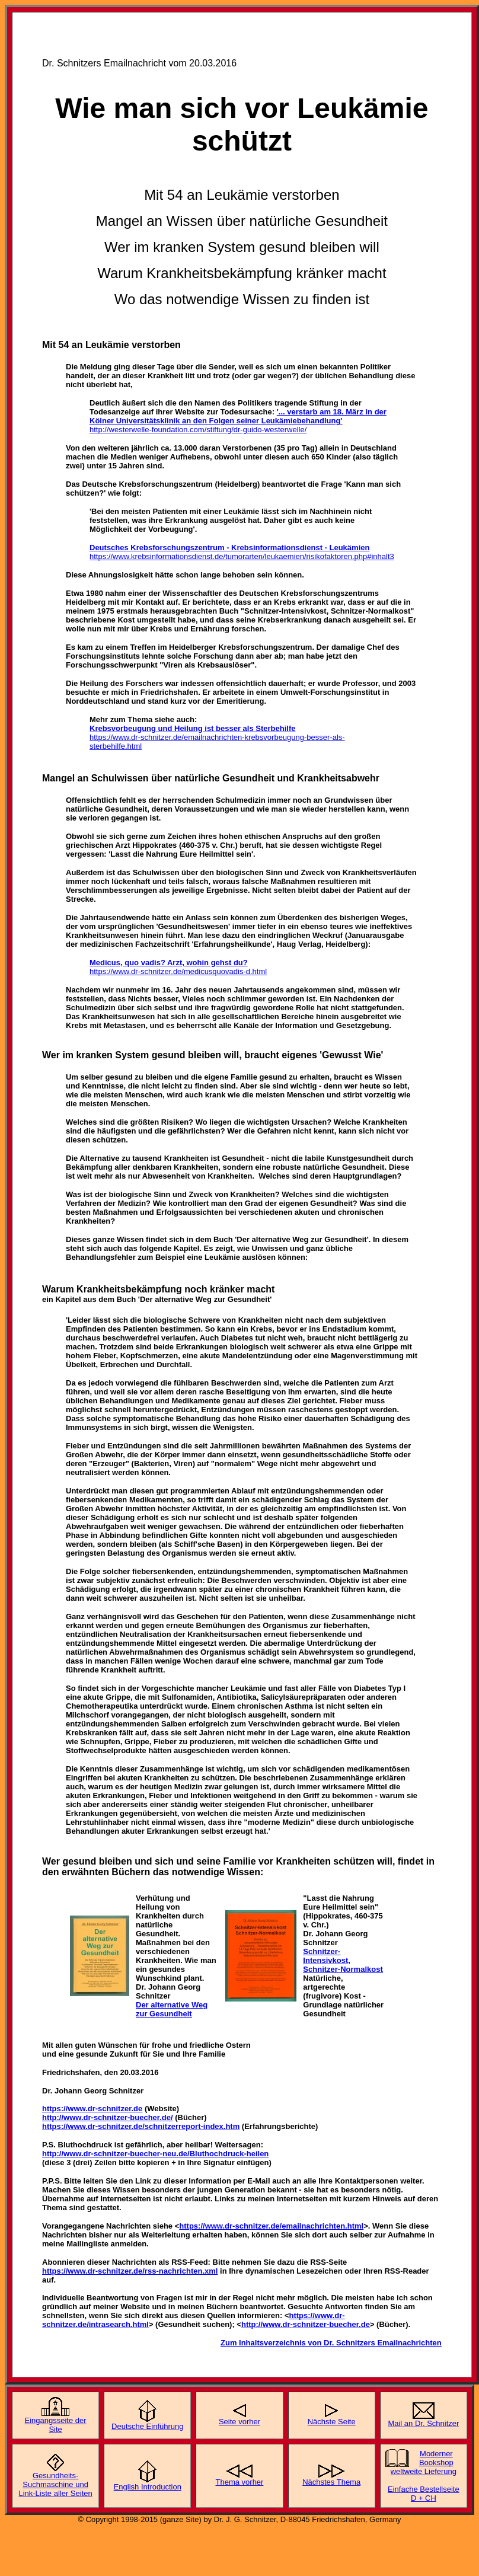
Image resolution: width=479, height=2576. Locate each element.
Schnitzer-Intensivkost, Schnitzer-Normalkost (342, 1960)
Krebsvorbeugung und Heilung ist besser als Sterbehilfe (192, 728)
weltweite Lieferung (423, 2471)
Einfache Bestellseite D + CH (423, 2493)
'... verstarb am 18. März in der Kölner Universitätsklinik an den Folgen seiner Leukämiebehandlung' (238, 416)
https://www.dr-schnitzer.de (92, 2108)
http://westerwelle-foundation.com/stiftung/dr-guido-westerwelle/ (198, 429)
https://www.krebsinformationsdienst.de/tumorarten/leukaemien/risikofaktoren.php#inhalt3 (242, 556)
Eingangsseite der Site (56, 2425)
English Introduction (147, 2486)
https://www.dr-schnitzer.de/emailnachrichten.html (271, 2225)
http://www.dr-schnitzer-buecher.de (305, 2324)
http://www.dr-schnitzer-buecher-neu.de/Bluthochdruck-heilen (155, 2153)
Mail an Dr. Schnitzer (423, 2423)
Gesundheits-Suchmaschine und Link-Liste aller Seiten (55, 2484)
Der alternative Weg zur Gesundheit (171, 2009)
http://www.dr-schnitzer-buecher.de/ (107, 2117)
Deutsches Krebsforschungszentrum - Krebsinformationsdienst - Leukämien (229, 547)
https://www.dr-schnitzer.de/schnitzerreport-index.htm (141, 2126)
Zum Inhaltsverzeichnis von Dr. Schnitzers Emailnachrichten (331, 2342)
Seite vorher (239, 2421)
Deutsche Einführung (147, 2426)
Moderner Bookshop (436, 2458)
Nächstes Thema (331, 2482)
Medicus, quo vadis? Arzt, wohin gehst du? (169, 962)
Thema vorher (240, 2482)
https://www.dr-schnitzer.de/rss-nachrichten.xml (130, 2271)
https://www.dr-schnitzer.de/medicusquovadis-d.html (178, 971)
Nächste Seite (332, 2421)
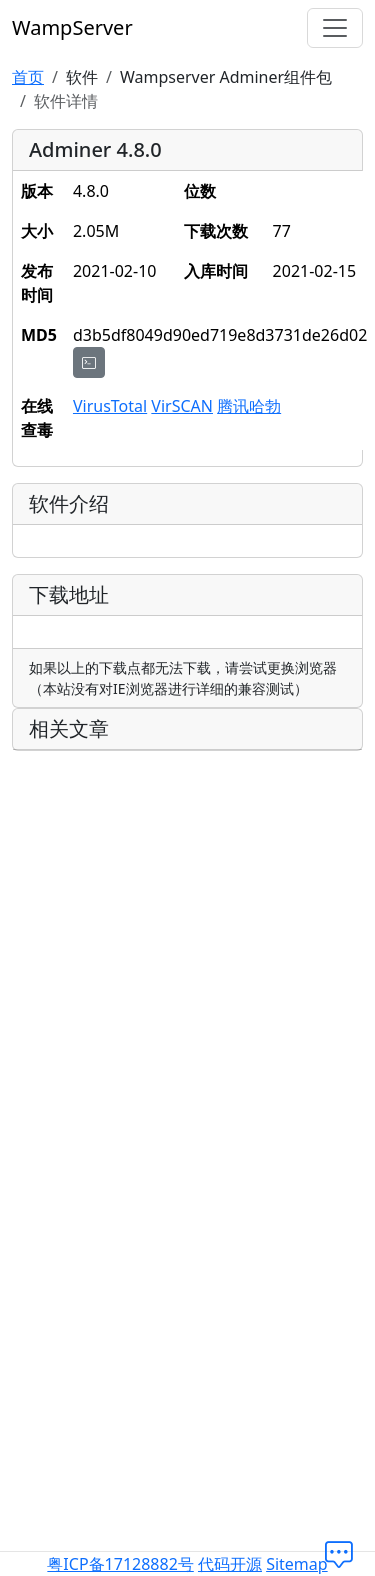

++++++

=== ACTIVITY ===
Although the records above contain pictures, the copy should hold only the lines from their start through the line containing "Einfache Bestellseite D + CH (423, 2493)", each exactly as written, and none of the pictures.

=== PROBLEM SOLUTION ===
Image resolution: width=479, height=2576. Locate each element.
Schnitzer-Intensivkost, Schnitzer-Normalkost (342, 1960)
Krebsvorbeugung und Heilung ist besser als Sterbehilfe (192, 728)
weltweite Lieferung (423, 2471)
Einfache Bestellseite D + CH (423, 2493)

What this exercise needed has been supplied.